→ **DATA TO PROCESS**:
===============

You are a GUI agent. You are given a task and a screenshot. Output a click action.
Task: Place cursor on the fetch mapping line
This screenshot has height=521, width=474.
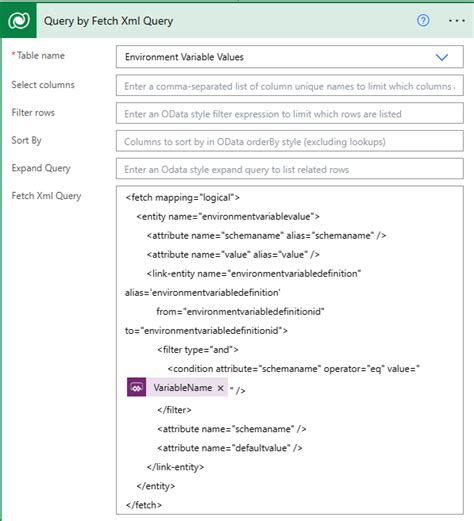pyautogui.click(x=182, y=198)
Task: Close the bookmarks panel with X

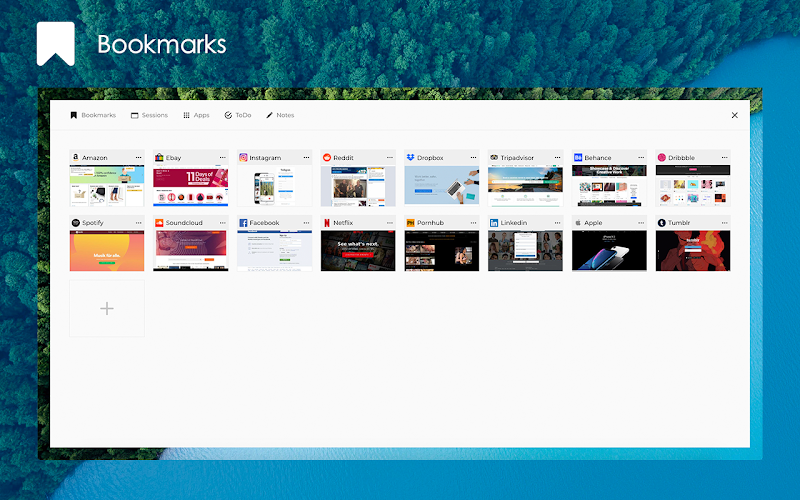Action: pos(735,115)
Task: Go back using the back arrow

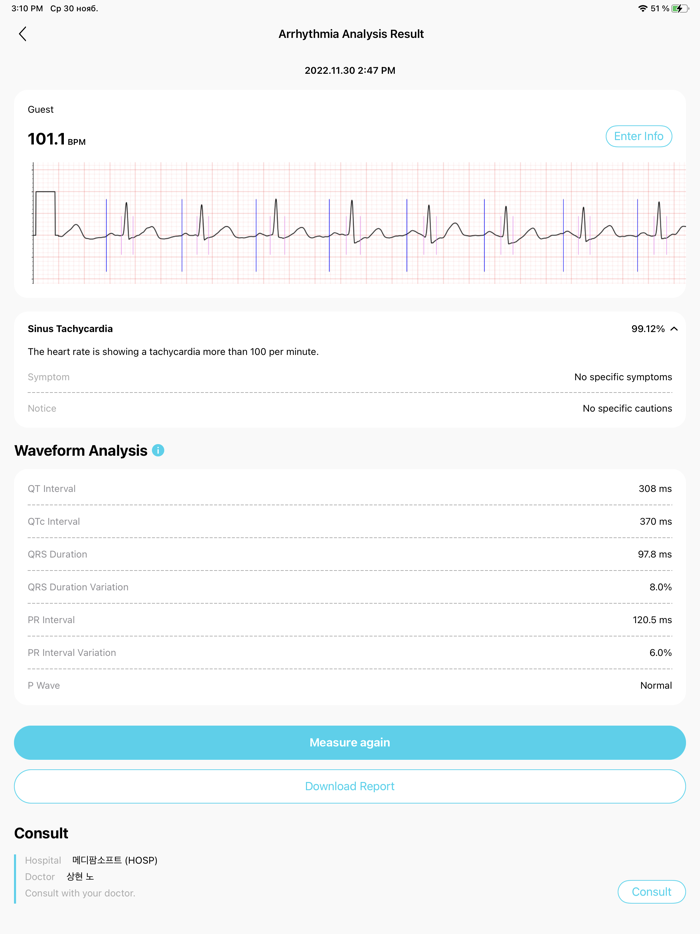Action: [22, 33]
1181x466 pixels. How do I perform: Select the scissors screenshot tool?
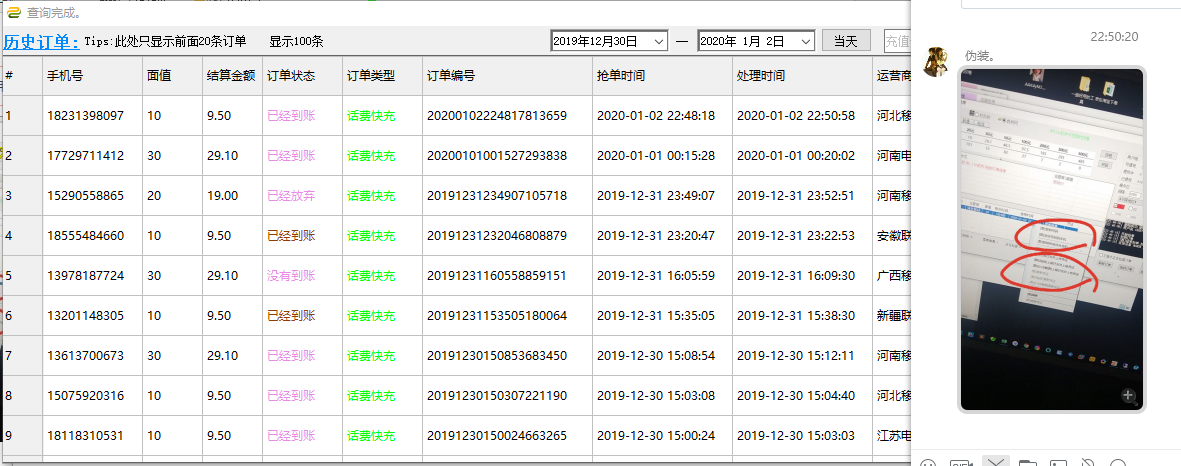click(x=995, y=462)
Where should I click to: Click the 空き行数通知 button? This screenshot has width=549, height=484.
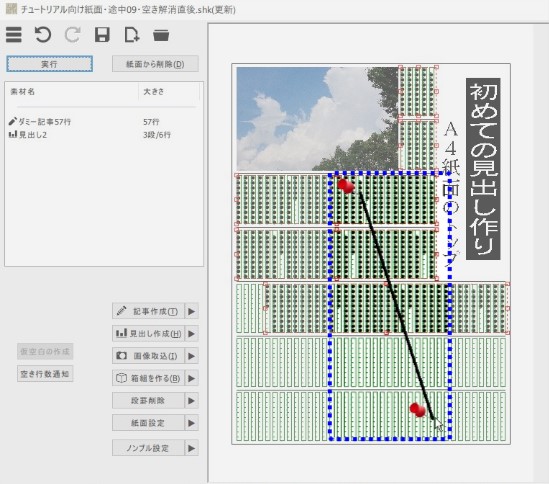pos(45,374)

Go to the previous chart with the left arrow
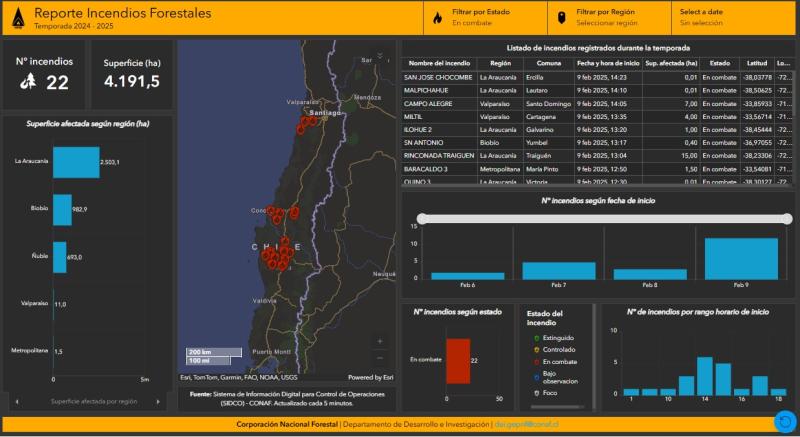[x=15, y=400]

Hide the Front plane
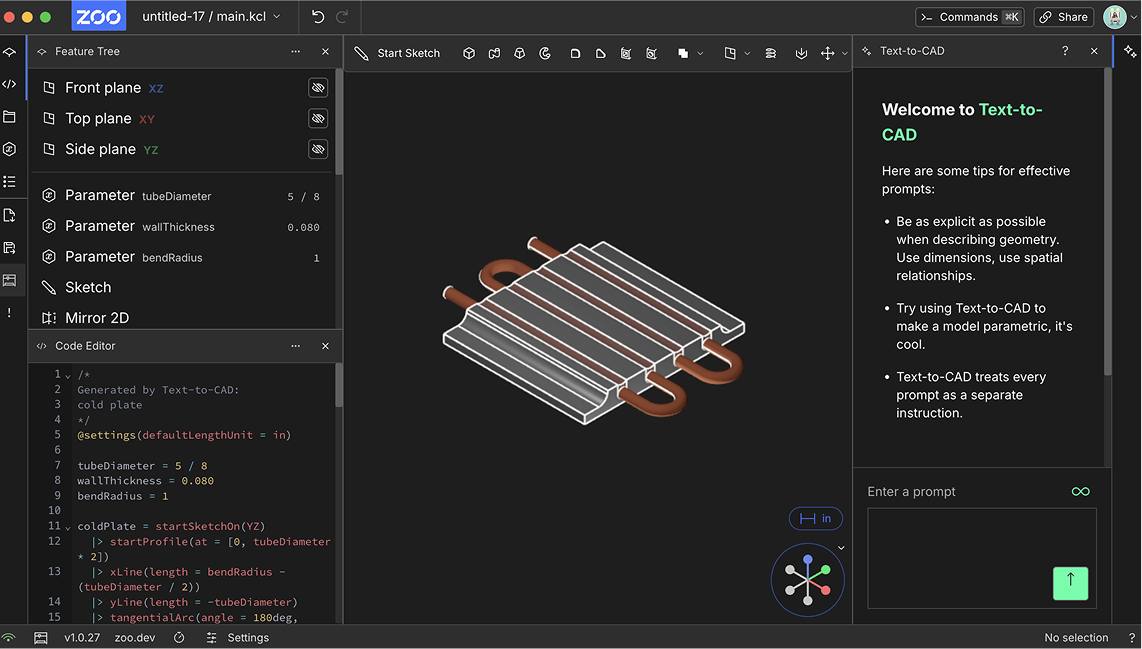317,88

===============

→ **WHAT TO PRODUCE**: Every line from the one that contains "Task: Place cursor on the fetch mapping line" through the end of the records above is to be reproduced exactly; no picture goes in the copy.

→ **SOLUTION BELOW**:
Task: Place cursor on the fetch mapping line
This screenshot has height=521, width=474.
pyautogui.click(x=182, y=198)
Task: Close the bookmarks panel with X

Action: pos(735,115)
Task: Go back using the back arrow

Action: [22, 33]
1181x466 pixels. How do I perform: Select the scissors screenshot tool?
click(x=995, y=462)
Where should I click to: Click the 空き行数通知 button? This screenshot has width=549, height=484.
pos(45,374)

Go to the previous chart with the left arrow
[x=15, y=400]

Hide the Front plane
317,88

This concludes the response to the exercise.